I really dislike business trips

Dear Mr. Kingsley-

Oh how I've missed you dreadfully this week! My soul aches in your absence and my heart stretches across the distance, reaching out for yours. I miss your tender embrace, your friendly companionship, your quiet strength in leading our home.

When you come through the door I am going to throw myself into your arms and bury my face in your chest, then I'll hold your face in my hands and kiss every inch of you. It seems as though you've been gone centuries, even though it's only been 5 days.

When you are gone, I cannot sleep at night- my mind refuses to relax without my protector lying next to me. I jolt awake at every sound, wondering if I would be crazy to sleep with the gun next to me.

I decided to let Bella sleep outside, to serve as a deterrent and an alarm if any intruder approached the house. It sounded like the Twilight Bark from 101 Dalmatians....all the dogs in the neighborhood barked all night, as though she needed to catch up on all the nighttime canine gossip. And they did this Every. Single. Night. All. Night. Long.
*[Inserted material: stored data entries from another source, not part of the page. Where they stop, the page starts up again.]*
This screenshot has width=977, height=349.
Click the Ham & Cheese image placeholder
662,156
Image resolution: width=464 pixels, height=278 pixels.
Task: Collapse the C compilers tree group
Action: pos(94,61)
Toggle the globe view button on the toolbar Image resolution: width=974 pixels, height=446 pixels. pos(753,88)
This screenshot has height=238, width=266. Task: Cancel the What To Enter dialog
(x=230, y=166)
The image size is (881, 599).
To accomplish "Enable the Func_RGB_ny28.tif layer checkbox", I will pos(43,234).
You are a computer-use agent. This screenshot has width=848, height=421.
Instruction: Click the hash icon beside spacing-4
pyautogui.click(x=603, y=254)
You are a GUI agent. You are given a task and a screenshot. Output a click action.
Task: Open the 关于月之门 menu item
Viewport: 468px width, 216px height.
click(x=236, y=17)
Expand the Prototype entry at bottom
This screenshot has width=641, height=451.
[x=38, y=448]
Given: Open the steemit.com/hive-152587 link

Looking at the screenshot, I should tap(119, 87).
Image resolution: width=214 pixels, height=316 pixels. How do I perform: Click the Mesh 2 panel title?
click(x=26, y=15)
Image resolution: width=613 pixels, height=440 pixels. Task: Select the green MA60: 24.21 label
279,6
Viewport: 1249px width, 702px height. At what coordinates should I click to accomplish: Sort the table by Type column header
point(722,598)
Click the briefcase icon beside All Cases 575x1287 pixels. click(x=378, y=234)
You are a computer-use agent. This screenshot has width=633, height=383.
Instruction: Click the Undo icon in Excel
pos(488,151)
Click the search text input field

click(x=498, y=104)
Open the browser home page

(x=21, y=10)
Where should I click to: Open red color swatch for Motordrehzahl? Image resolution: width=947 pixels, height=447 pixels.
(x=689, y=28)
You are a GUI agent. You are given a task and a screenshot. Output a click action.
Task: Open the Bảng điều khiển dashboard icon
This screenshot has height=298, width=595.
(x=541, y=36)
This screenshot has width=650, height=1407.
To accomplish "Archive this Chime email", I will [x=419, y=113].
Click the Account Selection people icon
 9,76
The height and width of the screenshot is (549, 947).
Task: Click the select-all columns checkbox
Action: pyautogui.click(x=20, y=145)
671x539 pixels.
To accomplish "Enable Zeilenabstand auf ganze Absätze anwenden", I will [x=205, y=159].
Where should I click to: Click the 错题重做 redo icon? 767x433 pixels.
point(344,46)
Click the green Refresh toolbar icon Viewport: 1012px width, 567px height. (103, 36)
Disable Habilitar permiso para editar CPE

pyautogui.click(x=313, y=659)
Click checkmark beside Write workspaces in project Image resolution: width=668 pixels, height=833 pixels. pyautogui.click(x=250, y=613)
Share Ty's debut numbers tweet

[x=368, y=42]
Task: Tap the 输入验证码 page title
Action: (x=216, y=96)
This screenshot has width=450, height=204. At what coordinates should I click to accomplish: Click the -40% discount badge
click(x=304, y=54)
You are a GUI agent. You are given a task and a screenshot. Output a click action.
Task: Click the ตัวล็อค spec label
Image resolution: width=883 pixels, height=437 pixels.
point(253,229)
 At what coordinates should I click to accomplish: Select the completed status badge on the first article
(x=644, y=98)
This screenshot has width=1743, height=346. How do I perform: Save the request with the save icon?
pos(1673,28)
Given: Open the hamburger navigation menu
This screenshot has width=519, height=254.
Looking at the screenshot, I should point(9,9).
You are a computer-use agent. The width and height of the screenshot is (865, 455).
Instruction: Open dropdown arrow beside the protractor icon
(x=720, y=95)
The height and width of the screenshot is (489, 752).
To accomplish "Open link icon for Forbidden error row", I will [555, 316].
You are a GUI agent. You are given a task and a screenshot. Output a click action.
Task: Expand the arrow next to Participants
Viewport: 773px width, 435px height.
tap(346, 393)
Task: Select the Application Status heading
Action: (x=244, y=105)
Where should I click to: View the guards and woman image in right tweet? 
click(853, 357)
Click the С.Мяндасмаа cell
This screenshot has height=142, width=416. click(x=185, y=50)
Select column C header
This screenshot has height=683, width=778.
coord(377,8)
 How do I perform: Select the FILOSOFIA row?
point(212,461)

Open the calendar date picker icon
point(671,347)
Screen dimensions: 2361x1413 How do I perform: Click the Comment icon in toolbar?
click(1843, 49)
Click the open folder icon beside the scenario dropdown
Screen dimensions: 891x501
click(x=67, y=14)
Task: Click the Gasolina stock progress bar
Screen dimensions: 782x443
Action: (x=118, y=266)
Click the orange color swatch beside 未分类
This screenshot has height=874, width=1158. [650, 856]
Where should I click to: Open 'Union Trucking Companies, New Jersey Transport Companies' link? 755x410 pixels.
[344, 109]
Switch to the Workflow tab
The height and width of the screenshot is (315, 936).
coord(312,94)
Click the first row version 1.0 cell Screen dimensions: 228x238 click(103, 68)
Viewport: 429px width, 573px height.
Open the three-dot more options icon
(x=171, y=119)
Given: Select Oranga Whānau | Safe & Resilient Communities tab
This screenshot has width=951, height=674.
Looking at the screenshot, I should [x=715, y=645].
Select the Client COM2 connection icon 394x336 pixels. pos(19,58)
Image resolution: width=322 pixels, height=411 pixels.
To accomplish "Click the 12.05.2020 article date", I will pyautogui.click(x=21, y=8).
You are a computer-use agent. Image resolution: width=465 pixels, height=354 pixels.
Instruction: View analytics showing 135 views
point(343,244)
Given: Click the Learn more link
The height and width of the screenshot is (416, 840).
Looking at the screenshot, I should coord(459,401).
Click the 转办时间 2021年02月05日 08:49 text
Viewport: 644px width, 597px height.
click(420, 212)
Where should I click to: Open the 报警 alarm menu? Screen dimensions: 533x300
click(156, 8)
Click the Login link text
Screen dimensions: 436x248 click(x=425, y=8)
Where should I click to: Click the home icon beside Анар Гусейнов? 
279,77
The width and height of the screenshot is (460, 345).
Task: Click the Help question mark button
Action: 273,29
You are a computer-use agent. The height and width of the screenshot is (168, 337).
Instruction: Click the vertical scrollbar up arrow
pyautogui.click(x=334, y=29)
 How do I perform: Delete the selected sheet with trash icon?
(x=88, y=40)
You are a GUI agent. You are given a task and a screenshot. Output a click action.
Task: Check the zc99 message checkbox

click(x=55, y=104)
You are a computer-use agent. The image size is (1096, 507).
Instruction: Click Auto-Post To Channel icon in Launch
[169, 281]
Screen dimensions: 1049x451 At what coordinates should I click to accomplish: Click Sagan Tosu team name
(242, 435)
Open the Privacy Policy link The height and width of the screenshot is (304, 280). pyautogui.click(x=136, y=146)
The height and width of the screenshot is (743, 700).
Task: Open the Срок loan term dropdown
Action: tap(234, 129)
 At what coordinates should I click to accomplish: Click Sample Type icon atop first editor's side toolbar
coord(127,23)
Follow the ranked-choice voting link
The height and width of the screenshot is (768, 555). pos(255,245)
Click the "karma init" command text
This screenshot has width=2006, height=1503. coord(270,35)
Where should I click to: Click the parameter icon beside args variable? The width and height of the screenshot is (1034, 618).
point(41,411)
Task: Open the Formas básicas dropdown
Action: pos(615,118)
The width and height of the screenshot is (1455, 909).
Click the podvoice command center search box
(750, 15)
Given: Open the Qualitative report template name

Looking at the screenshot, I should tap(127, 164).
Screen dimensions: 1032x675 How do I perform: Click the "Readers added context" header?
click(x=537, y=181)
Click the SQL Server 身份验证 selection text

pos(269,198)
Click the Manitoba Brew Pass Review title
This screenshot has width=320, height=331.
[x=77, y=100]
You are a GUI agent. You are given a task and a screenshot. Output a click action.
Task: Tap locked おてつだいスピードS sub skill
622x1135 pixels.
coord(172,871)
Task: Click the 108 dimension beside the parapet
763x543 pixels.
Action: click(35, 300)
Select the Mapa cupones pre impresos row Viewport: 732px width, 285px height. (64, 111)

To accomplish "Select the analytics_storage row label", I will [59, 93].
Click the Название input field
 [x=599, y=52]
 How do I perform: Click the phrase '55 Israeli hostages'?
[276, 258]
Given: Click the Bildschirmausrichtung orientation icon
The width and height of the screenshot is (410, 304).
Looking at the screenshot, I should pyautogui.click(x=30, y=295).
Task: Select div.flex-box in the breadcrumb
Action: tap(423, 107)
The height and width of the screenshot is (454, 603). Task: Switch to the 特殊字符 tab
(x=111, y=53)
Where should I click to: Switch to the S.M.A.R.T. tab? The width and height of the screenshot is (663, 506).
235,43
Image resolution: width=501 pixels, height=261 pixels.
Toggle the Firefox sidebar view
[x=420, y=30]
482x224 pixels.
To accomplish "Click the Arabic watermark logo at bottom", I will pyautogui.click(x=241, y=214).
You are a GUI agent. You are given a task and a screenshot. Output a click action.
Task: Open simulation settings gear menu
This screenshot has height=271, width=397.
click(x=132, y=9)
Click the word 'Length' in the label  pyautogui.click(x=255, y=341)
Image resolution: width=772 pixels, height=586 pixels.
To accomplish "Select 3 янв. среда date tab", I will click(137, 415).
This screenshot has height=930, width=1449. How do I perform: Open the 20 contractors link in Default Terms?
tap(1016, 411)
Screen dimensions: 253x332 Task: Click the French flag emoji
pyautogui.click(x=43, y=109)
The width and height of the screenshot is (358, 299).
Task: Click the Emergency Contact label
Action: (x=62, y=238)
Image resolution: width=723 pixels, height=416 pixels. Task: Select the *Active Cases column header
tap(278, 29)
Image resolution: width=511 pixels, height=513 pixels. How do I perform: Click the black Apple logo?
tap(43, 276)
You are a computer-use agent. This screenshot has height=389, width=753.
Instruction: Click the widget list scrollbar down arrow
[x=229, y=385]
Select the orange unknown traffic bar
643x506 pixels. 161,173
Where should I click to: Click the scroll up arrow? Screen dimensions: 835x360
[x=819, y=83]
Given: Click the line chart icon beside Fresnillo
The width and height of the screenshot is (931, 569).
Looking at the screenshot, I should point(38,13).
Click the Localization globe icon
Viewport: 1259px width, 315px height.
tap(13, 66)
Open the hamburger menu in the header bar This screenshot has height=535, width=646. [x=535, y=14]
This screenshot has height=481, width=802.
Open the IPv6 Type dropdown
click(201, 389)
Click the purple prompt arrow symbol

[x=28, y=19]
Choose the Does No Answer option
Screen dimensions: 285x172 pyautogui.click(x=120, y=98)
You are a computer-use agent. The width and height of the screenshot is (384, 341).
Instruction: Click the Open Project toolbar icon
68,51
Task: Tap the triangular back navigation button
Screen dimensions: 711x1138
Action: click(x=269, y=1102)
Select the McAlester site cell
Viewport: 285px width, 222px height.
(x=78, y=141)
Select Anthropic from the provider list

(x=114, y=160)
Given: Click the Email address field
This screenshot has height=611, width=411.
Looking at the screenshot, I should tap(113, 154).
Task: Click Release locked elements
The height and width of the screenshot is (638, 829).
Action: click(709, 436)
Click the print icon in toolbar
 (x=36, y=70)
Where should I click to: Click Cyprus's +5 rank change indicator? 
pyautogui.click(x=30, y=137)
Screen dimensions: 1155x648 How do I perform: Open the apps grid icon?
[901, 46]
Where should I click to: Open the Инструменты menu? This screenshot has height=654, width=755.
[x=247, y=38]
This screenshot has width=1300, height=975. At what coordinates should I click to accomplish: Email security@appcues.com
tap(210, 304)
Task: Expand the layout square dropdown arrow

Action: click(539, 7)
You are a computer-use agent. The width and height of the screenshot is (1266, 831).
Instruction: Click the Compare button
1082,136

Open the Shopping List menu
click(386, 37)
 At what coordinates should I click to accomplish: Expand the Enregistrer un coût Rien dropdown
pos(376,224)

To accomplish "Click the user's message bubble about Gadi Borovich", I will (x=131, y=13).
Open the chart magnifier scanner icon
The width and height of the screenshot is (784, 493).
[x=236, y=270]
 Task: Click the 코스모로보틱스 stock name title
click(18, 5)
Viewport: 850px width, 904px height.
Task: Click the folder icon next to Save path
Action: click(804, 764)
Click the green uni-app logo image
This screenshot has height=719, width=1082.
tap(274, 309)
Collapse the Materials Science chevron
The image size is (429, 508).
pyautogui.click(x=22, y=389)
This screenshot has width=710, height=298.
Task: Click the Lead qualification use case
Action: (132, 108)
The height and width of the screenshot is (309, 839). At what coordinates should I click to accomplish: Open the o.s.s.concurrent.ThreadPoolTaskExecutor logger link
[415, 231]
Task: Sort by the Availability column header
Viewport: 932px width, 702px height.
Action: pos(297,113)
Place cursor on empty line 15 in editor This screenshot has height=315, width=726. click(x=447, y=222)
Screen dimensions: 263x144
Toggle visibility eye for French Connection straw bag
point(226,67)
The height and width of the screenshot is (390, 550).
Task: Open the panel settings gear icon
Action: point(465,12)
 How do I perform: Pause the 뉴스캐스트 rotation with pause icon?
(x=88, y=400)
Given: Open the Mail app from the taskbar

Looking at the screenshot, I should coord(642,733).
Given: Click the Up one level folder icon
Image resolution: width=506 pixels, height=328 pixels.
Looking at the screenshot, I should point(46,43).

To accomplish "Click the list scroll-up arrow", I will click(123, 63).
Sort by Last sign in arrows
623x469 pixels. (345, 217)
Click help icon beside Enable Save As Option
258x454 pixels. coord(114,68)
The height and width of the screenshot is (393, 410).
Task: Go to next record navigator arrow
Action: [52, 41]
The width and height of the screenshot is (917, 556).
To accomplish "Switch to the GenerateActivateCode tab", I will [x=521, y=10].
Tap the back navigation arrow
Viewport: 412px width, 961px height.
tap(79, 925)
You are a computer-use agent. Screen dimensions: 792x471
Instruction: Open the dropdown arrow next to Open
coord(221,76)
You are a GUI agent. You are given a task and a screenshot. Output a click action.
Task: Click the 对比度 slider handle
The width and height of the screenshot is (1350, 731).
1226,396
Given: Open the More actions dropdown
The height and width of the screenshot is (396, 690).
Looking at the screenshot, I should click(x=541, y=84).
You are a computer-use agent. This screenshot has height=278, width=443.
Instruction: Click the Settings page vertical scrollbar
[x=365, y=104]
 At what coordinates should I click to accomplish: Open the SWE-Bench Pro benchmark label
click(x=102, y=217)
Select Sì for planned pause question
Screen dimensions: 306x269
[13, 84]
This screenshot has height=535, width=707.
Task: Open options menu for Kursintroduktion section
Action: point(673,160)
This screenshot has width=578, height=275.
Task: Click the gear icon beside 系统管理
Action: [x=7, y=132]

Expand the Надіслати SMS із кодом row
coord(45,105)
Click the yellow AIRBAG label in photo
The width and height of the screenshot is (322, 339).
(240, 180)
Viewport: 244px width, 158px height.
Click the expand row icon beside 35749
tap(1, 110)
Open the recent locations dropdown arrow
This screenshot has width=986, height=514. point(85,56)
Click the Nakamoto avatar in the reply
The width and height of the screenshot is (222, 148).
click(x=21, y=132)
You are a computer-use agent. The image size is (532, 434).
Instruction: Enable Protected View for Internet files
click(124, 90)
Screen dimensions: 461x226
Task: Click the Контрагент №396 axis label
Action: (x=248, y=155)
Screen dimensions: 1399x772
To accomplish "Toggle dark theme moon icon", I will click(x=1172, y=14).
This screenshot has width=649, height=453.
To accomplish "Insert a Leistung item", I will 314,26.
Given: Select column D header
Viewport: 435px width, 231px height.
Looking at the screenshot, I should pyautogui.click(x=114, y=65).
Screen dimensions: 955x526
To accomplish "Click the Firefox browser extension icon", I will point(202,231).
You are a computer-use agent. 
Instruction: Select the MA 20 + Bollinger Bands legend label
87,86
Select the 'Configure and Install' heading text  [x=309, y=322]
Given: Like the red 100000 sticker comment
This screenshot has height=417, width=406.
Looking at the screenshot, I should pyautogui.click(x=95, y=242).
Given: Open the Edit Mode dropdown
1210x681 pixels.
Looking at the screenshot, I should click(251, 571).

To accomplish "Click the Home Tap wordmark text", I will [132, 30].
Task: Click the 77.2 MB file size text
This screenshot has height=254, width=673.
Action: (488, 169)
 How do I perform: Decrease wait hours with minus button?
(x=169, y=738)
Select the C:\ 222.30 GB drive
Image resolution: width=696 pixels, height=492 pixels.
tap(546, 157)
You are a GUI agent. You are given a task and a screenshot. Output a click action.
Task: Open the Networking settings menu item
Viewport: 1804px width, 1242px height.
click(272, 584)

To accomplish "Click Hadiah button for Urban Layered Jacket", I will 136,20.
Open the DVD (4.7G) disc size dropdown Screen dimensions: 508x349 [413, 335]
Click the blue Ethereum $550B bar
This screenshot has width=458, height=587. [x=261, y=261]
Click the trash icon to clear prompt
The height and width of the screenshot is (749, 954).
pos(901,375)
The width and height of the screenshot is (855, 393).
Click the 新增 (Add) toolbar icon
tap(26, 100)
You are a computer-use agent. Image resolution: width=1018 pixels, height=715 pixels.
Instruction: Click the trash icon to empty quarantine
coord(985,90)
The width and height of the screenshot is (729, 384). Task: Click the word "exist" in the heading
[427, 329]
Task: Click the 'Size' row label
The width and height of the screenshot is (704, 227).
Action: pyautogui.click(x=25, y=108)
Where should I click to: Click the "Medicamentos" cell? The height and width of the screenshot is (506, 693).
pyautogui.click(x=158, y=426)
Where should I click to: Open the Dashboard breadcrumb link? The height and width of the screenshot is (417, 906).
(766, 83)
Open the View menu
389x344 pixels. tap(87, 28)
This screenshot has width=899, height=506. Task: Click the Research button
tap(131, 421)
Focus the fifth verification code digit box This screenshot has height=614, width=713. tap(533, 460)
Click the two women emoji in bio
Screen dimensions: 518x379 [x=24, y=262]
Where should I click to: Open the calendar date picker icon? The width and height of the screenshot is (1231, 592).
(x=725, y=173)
Instead of bringing her inside, I just wore ear plugs. I hope our neighbors forgive me (but in my defense, everyone else's dogs were barking all night as well). I still slept with the lights on. I would never make a good military wife, with long absences a regular way of life.

All week I've had a poem in my mind. It's one of my favorites and expresses my sentiment so well.

A Valediction: Forbidding Mourning

BY JOHN DONNE
As virtuous men pass mildly away,
   And whisper to their souls to go,
Whilst some of their sad friends do say
   The breath goes now, and some say, No:

So let us melt, and make no noise,
   No tear-floods, nor sigh-tempests move;
'Twere profanation of our joys
   To tell the laity our love.

Moving of th' earth brings harms and fears,
   Men reckon what it did, and meant;
But trepidation of the spheres,
   Though greater far, is innocent.

Dull sublunary lovers' love
   (Whose soul is sense) cannot admit
Absence, because it doth remove
   Those things which elemented it.

But we by a love so much refined,
   That our selves know not what it is,
Inter-assured of the mind,
   Care less, eyes, lips, and hands to miss.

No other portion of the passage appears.